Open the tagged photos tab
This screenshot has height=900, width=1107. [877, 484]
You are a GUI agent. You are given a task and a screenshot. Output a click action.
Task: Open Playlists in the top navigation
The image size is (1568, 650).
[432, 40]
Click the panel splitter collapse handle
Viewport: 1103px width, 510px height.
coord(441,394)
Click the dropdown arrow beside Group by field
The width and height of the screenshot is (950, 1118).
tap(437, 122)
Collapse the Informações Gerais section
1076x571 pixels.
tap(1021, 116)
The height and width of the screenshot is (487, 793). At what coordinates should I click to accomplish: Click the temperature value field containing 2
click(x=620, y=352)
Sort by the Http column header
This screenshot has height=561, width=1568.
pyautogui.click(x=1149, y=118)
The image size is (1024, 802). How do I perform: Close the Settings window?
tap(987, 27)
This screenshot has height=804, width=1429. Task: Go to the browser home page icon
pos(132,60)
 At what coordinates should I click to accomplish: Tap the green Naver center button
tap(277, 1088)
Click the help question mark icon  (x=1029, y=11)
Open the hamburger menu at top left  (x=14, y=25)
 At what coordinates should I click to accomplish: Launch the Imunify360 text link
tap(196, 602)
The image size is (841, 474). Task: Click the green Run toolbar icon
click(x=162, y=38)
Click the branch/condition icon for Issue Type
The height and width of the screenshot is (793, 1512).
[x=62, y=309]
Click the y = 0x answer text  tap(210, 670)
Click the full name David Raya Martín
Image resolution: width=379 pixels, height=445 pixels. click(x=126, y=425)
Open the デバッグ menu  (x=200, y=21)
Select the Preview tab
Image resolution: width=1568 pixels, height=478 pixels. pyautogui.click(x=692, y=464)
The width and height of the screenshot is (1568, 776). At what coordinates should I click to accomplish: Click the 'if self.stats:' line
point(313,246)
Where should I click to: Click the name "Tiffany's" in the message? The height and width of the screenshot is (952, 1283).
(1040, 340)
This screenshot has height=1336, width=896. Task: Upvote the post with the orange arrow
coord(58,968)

(Problem details):
Extract all of the data shown above without alteration.

(Response box):
Open the tagged photos tab
This screenshot has height=900, width=1107. [877, 484]
You are a GUI agent. You are given a task and a screenshot. Output a click action.
Task: Open Playlists in the top navigation
The image size is (1568, 650).
[432, 40]
Click the panel splitter collapse handle
Viewport: 1103px width, 510px height.
coord(441,394)
Click the dropdown arrow beside Group by field
The width and height of the screenshot is (950, 1118).
tap(437, 122)
Collapse the Informações Gerais section
1076x571 pixels.
tap(1021, 116)
The height and width of the screenshot is (487, 793). At what coordinates should I click to accomplish: Click the temperature value field containing 2
click(x=620, y=352)
Sort by the Http column header
This screenshot has height=561, width=1568.
pyautogui.click(x=1149, y=118)
The image size is (1024, 802). How do I perform: Close the Settings window?
tap(987, 27)
This screenshot has height=804, width=1429. Task: Go to the browser home page icon
pos(132,60)
 At what coordinates should I click to accomplish: Tap the green Naver center button
tap(277, 1088)
Click the help question mark icon  (x=1029, y=11)
Open the hamburger menu at top left  (x=14, y=25)
 At what coordinates should I click to accomplish: Launch the Imunify360 text link
tap(196, 602)
The image size is (841, 474). Task: Click the green Run toolbar icon
click(x=162, y=38)
Click the branch/condition icon for Issue Type
The height and width of the screenshot is (793, 1512).
[x=62, y=309]
Click the y = 0x answer text  tap(210, 670)
Click the full name David Raya Martín
Image resolution: width=379 pixels, height=445 pixels. click(x=126, y=425)
Open the デバッグ menu  (x=200, y=21)
Select the Preview tab
Image resolution: width=1568 pixels, height=478 pixels. pyautogui.click(x=692, y=464)
The width and height of the screenshot is (1568, 776). At what coordinates should I click to accomplish: Click the 'if self.stats:' line
point(313,246)
Where should I click to: Click the name "Tiffany's" in the message? The height and width of the screenshot is (952, 1283).
(1040, 340)
This screenshot has height=1336, width=896. Task: Upvote the post with the orange arrow
coord(58,968)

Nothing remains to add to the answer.